It was, indeed, the positive opinion of her physician and friend, Sir Lucas Pepys, that so excited were her feelings, and so shattered, by their early indulgence, was her frame, that the crisis which might be produced through the medium of decided resistance, offered no other alternative but death or madness!


Various incidental circumstances began, at length, to open the reluctant eyes of Dr. Burney to an impelled, though clouded foresight, of the portentous event which might latently be the cause of the alteration of all around at Streatham. He then naturally wished for some explanation with his daughter, though he never forced, or even claimed her confidence; well knowing, that voluntarily to give it him had been her earliest delight.

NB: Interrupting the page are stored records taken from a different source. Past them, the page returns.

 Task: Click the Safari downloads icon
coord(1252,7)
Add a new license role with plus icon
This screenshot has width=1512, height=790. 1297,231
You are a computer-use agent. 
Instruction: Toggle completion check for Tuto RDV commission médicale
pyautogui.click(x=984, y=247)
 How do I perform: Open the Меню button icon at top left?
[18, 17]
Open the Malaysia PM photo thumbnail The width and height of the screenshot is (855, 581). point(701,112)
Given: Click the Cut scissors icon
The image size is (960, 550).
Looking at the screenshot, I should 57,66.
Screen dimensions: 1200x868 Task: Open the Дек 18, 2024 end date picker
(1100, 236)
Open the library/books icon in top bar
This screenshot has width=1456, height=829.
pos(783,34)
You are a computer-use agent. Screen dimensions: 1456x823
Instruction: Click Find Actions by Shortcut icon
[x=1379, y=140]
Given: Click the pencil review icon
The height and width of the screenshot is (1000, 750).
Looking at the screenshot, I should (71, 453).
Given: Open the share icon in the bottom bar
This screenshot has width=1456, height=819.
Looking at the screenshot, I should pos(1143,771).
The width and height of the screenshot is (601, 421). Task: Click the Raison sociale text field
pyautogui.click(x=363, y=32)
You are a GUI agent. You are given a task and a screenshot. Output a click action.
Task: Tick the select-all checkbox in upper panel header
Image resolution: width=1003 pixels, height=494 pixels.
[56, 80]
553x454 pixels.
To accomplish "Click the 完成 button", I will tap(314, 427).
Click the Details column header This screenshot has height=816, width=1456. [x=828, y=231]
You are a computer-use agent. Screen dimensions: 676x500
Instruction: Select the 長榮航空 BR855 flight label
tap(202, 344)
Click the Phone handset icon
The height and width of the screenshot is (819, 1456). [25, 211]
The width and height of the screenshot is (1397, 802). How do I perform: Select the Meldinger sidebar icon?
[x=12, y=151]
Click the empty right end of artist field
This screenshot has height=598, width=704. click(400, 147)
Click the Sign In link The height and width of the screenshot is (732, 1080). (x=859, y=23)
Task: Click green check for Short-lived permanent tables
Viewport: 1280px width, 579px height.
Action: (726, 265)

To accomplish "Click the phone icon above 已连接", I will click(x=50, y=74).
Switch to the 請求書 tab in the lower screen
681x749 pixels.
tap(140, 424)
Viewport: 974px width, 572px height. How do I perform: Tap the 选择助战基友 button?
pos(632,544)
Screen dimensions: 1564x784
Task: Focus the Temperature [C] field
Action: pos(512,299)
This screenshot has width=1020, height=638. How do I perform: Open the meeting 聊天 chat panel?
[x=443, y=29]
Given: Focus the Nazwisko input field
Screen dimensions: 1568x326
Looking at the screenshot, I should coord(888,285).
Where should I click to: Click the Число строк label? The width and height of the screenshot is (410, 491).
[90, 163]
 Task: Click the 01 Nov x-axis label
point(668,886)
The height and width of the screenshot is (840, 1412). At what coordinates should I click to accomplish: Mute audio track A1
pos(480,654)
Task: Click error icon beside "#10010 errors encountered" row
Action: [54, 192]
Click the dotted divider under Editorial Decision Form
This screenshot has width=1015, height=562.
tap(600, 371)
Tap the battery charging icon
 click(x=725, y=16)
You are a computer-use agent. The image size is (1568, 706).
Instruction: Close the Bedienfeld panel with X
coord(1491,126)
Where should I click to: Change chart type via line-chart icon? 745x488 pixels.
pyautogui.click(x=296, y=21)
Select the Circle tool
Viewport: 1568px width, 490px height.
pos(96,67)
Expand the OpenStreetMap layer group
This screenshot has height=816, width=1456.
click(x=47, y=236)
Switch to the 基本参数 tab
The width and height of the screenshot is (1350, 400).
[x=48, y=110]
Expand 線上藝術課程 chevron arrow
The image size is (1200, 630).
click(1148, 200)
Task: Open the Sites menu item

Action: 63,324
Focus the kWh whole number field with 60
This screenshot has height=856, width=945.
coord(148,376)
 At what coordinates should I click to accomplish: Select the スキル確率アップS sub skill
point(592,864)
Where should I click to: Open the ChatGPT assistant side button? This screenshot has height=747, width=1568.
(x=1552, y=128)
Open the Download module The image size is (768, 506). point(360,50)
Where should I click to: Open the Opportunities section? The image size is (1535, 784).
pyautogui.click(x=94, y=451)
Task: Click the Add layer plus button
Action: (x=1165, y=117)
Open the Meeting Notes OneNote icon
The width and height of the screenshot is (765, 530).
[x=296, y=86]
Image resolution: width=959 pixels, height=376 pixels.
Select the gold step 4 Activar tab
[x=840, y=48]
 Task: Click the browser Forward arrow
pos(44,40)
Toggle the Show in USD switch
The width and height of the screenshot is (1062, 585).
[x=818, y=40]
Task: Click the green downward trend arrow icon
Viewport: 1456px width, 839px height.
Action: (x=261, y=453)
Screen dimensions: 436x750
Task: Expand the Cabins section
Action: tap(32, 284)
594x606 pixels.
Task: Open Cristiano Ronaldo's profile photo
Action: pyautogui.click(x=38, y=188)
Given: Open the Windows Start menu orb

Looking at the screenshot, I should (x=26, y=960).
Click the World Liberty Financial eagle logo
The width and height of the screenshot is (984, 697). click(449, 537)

But in taking her home with him one morning, to pass a day in St. Martin’s-Street, he almost involuntarily, in driving from the paddock, turned back his head towards the house, and, in a tone the most impressive, sighed out: “Adieu, Streatham!—Adieu!”

His daughter perceived his eyes were glistening; though he presently dropt them, and bowed down his head, as if not to distress her by any look of examination; and said no more.

Her tears, which had long been with difficulty restrained from overflowing in his presence, through grief at the unhappiness, and even more at what she thought the infatuation of her friend, now burst forth, from emotions that surprised away forbearance.

Dr. Burney sat silent and quiet, to give her time for recollection; though fully expecting a trusting communication.

She gave, however, none: his commands alone could have forced a disclosure; but he soon felt convinced, by her taciturnity, that she must have been bound to concealment. He pitied, therefore, but respected her secrecy; and, clearing his brow, finished the little journey in conversing upon their own affairs.

This delicacy of kindness, which the Memorialist cannot recollect and not record, filled her with ever living gratitude.